"Some even believe we are part of a secret cabal working against the best interests of the United States, characterizing my family and me as 'internationalists' and of conspiring with others around the world to build a more integrated global political and economic structure - one world, if you will. If that's the charge, I stand guilty, and I am proud of it." – David Rockefeller
Two hundred thirty five years ago, another group sought to knit together one empire from disparate peoples with goals that did not include sending tribute to enrich her nobles. That was the British Empire, and the founding fathers opted out at the cost of much blood and treasure. For the next century or so, the fledgling U.S. successfully negotiated its way through various international intrigues in the pursuit of its own interests. At the end of the 19th century, though we were drawn back into the fold and with the establishment of the Federal Reserve in 1913 our government’s treasury took a back seat to banks having overseas ownership.
The upshot of that loss of sovereignty has been heavy involvement in two major world wars and a host of smaller conflicts, as well as the institution of a personal income tax. The foreign policy of the founding fathers, which declined military involvement outside our own borders except in cases of pressing need (such as the wholesale enslavement of our merchant sailors by the Barbary pirates of North Africa), has for a century been slapped with a derogatory label: isolationism. Instead, we endure interventionism and things like a disheartening black granite “V” in the ground in Washington in place of almost sixty thousand baby boomers who would now be nearing retirement.
In short, globalism is the latest in a series of efforts by elites to tighten their control on the ordinary people they view as subjects rather than as free individuals.
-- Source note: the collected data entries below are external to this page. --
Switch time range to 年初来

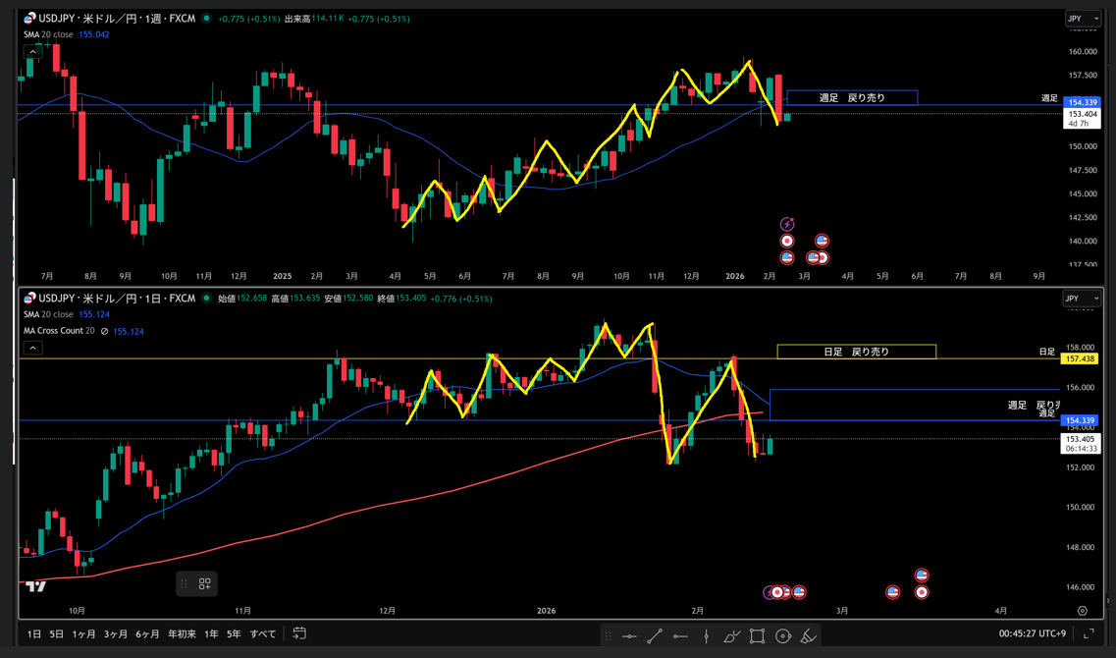tap(182, 634)
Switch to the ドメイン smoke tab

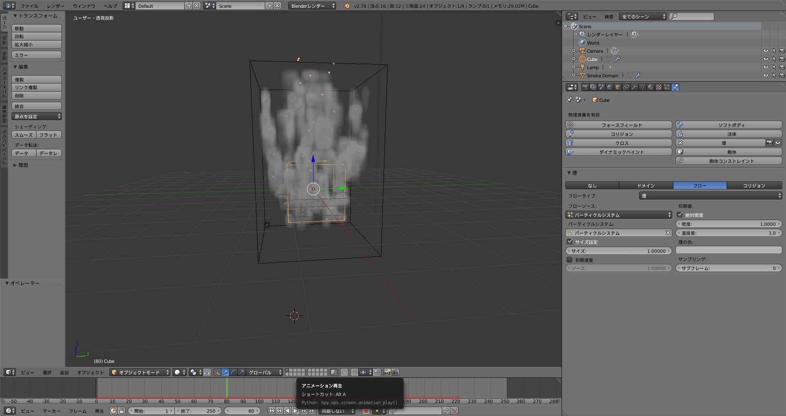tap(646, 186)
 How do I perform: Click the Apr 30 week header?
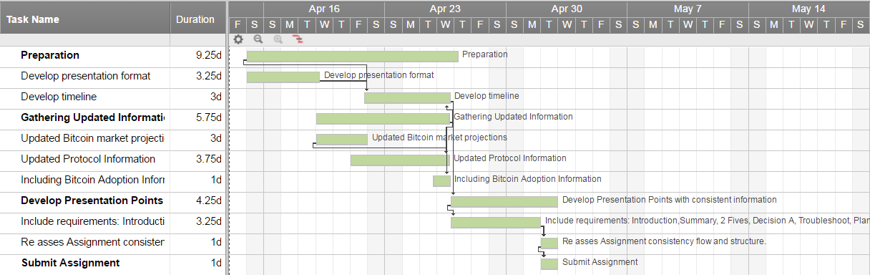(567, 9)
Globalism wears many faces, including the environmental movement, multinational corporations, the United Nations, and elite groups like the Council on Foreign Relations, Trilateral Commission and the Bilderberg Group. Important globalist initiatives include Agenda 21 and the International Monetary Fund’s lending facility. In countries having natural resources that globalists wish to exploit, leaders are faced with a stark choice: accept loans to finance “development” projects that will be built by the developed nations and paid for by exploitation of the resources in question, or face a campaign of destabilization that will allow for a change of regime to someone who will do business.
In terms of assets natural resources, agriculture, industrial productive capacity and know-how, the United States lacks for nothing. What the United States really does lack though is the ability to decouple its political process from 147 global megacorporations (primarily banks) identified in a University of Zurich study as controlling 40% of global commerce. Thomas Jefferson said, “banking establishments are more dangerous than standing armies.” With the global financial crisis morphing and spreading day by day, it’s getting easier to see that he was right.
Operating across borders, these banks and corporations are in a position to play with the destinies of nations, or if they so choose they can eventually replace nations with a global government, even as they absorb one another until there is only a single entity in control of both government and commerce. Readers lacking time to slog through such dystopian novels as 1984 and Brave New World for a glimpse of why that would be a bad idea can easily to do an internet search on Rudyard Kipling’s foray into science fiction, a short story called As Easy as ABC.
The founding fathers wanted the people to be in control of their own destinies rather than having longstanding institutions such as the British monarchy decide things for them. Somehow Americans have allowed themselves to lose the thread of individualism and instead are becoming steadily more dominated by increasingly shadowy authorities. Globalism is, however, the defining characteristic of those authorities.